I really like mine, I've gone through 5 of the mandrels.
The disks come 2 at a time or 12 in a container, (I think). There are also other tools that work with the mandrel.


----------



## taoist

I've had one for about 5 years and they work great. About a year ago I bought a die grinder and now use it with cut off wheels just because they last a lot longer but the can't do the smaller curves and intricate cutting the Dremel can.


----------



## wormil

@Derec, it only accepts the EZ type disc. The mandrel has a sort of double dovetail key.

Dallas, are the mandrels prone to breaking? I read some reviews where it happened. My cutting needs are pretty light so I'm hoping it doesn't become a problem.


----------



## Dal300

Yeah, the two locking pieces that protrude eventually get metal fatigue.
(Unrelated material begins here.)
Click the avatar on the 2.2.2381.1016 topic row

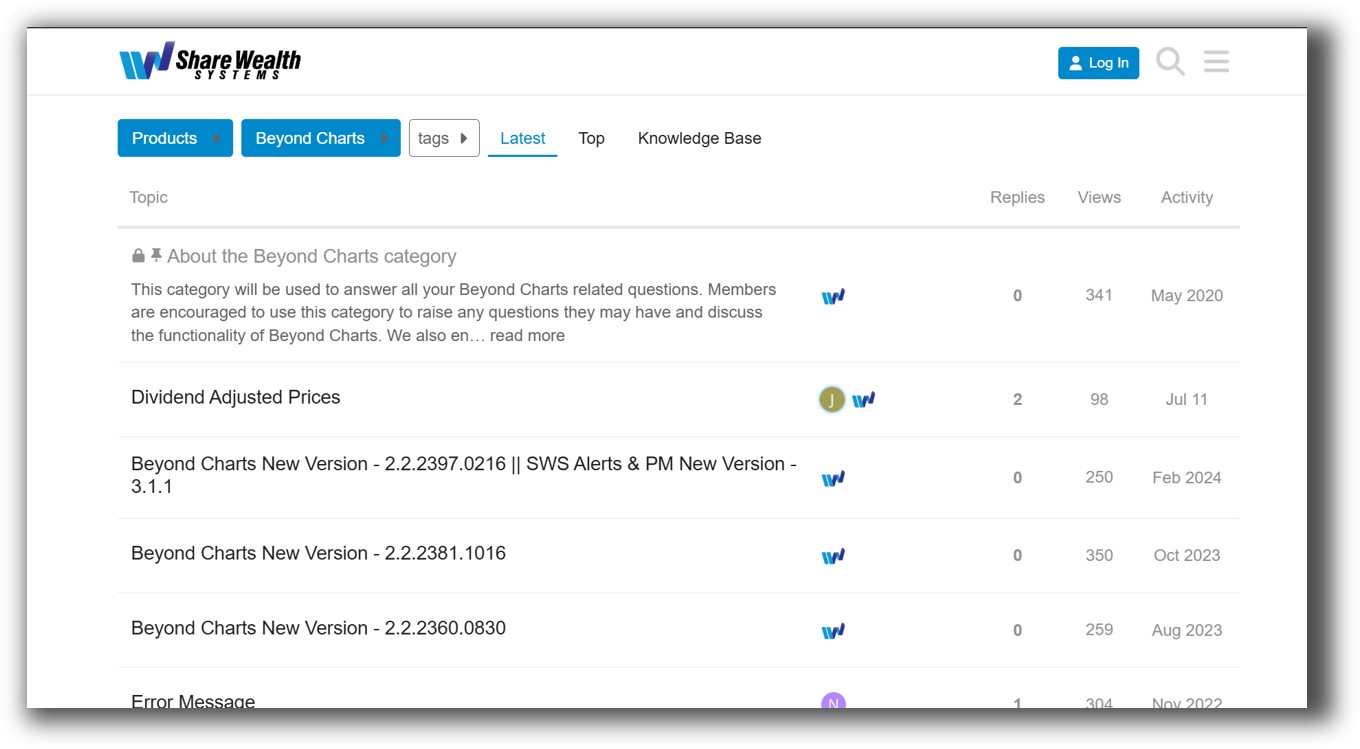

I think even with light use it will eventually happen, but they are better than any alternative I've found.


----------



## oldnovice

This is a lot better than the *l o n g* screws in the mandrel.

Rick, since you use a Dremel a lot, have you ever used the Dremel flexible shaft?

I was wondering if it is a worthwhile purchase.


----------



## wormil

Never used one, Hans. I've had this Dremel for about 17 years and had only used it a handful of times before last fall.


----------



## donwilwol

I use these quit a bit and agree Rick, they work pretty well.


----------



## stefang

*Old Novice* I had a flexible shaft which eventually broke (my fault). It was very handy. I intend to buy a new one, but I keep forgetting to do it. Easier to maneuver and much lighter and easier for us old guys with arthritis. You should make or buy a hanger for the main tool, preferable something that is easy to move around to where you are working.


----------



## oldnovice

*stefang*, thanks, I will need to check that out!


----------